>> begin
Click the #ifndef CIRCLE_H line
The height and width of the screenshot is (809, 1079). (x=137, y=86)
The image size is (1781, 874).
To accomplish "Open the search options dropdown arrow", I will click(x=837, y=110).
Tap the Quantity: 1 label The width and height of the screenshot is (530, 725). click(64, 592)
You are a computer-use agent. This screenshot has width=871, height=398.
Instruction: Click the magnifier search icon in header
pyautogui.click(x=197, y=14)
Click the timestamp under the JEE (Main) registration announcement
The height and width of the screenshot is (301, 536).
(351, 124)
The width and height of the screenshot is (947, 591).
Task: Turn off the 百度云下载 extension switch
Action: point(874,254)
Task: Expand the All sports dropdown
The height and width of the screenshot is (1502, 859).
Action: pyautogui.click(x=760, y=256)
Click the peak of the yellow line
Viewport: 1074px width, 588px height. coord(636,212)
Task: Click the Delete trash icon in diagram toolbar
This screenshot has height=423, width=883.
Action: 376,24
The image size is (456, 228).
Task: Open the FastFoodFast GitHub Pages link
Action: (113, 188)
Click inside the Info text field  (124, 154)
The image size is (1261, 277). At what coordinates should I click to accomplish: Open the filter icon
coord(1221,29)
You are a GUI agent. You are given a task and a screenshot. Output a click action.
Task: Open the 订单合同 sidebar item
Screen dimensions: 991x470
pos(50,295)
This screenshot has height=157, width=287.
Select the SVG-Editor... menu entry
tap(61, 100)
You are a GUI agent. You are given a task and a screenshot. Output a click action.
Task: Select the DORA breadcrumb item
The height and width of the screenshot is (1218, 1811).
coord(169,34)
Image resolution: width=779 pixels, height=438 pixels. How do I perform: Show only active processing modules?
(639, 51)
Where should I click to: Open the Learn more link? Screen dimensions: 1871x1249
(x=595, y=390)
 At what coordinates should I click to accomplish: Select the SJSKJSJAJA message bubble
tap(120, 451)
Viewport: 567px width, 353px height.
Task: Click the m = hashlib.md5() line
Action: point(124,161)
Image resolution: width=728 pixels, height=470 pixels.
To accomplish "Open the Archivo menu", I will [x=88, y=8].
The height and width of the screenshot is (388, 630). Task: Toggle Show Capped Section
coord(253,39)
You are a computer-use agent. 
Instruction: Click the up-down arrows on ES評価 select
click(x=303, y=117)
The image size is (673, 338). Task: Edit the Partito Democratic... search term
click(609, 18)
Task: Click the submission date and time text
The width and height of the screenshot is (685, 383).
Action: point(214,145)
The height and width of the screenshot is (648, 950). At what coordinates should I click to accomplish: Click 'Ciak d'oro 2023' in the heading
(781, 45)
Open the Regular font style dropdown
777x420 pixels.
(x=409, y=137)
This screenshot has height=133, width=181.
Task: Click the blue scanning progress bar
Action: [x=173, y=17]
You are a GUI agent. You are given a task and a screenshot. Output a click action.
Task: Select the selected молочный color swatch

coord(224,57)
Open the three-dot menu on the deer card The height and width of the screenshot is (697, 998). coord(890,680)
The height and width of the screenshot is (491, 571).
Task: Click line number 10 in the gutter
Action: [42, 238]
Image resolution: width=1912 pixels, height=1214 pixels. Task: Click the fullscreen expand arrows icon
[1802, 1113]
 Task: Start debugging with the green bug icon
>> end
■ **EXERCISE DETAILS**: Can you copy out the listing above word for word, from its first line through its last?

■ **ANSWER TO THE EXERCISE**:
Click the #ifndef CIRCLE_H line
The height and width of the screenshot is (809, 1079). (x=137, y=86)
The image size is (1781, 874).
To accomplish "Open the search options dropdown arrow", I will click(x=837, y=110).
Tap the Quantity: 1 label The width and height of the screenshot is (530, 725). click(64, 592)
You are a computer-use agent. This screenshot has width=871, height=398.
Instruction: Click the magnifier search icon in header
pyautogui.click(x=197, y=14)
Click the timestamp under the JEE (Main) registration announcement
The height and width of the screenshot is (301, 536).
(351, 124)
The width and height of the screenshot is (947, 591).
Task: Turn off the 百度云下载 extension switch
Action: point(874,254)
Task: Expand the All sports dropdown
The height and width of the screenshot is (1502, 859).
Action: pyautogui.click(x=760, y=256)
Click the peak of the yellow line
Viewport: 1074px width, 588px height. coord(636,212)
Task: Click the Delete trash icon in diagram toolbar
This screenshot has height=423, width=883.
Action: 376,24
The image size is (456, 228).
Task: Open the FastFoodFast GitHub Pages link
Action: (113, 188)
Click inside the Info text field  (124, 154)
The image size is (1261, 277). At what coordinates should I click to accomplish: Open the filter icon
coord(1221,29)
You are a GUI agent. You are given a task and a screenshot. Output a click action.
Task: Open the 订单合同 sidebar item
Screen dimensions: 991x470
pos(50,295)
This screenshot has height=157, width=287.
Select the SVG-Editor... menu entry
tap(61, 100)
You are a GUI agent. You are given a task and a screenshot. Output a click action.
Task: Select the DORA breadcrumb item
The height and width of the screenshot is (1218, 1811).
coord(169,34)
Image resolution: width=779 pixels, height=438 pixels. How do I perform: Show only active processing modules?
(639, 51)
Where should I click to: Open the Learn more link? Screen dimensions: 1871x1249
(x=595, y=390)
 At what coordinates should I click to accomplish: Select the SJSKJSJAJA message bubble
tap(120, 451)
Viewport: 567px width, 353px height.
Task: Click the m = hashlib.md5() line
Action: point(124,161)
Image resolution: width=728 pixels, height=470 pixels.
To accomplish "Open the Archivo menu", I will [x=88, y=8].
The height and width of the screenshot is (388, 630). Task: Toggle Show Capped Section
coord(253,39)
You are a computer-use agent. 
Instruction: Click the up-down arrows on ES評価 select
click(x=303, y=117)
The image size is (673, 338). Task: Edit the Partito Democratic... search term
click(609, 18)
Task: Click the submission date and time text
The width and height of the screenshot is (685, 383).
Action: point(214,145)
The height and width of the screenshot is (648, 950). At what coordinates should I click to accomplish: Click 'Ciak d'oro 2023' in the heading
(781, 45)
Open the Regular font style dropdown
777x420 pixels.
(x=409, y=137)
This screenshot has height=133, width=181.
Task: Click the blue scanning progress bar
Action: [x=173, y=17]
You are a GUI agent. You are given a task and a screenshot. Output a click action.
Task: Select the selected молочный color swatch

coord(224,57)
Open the three-dot menu on the deer card The height and width of the screenshot is (697, 998). coord(890,680)
The height and width of the screenshot is (491, 571).
Task: Click line number 10 in the gutter
Action: [42, 238]
Image resolution: width=1912 pixels, height=1214 pixels. Task: Click the fullscreen expand arrows icon
[1802, 1113]
 Task: Start debugging with the green bug icon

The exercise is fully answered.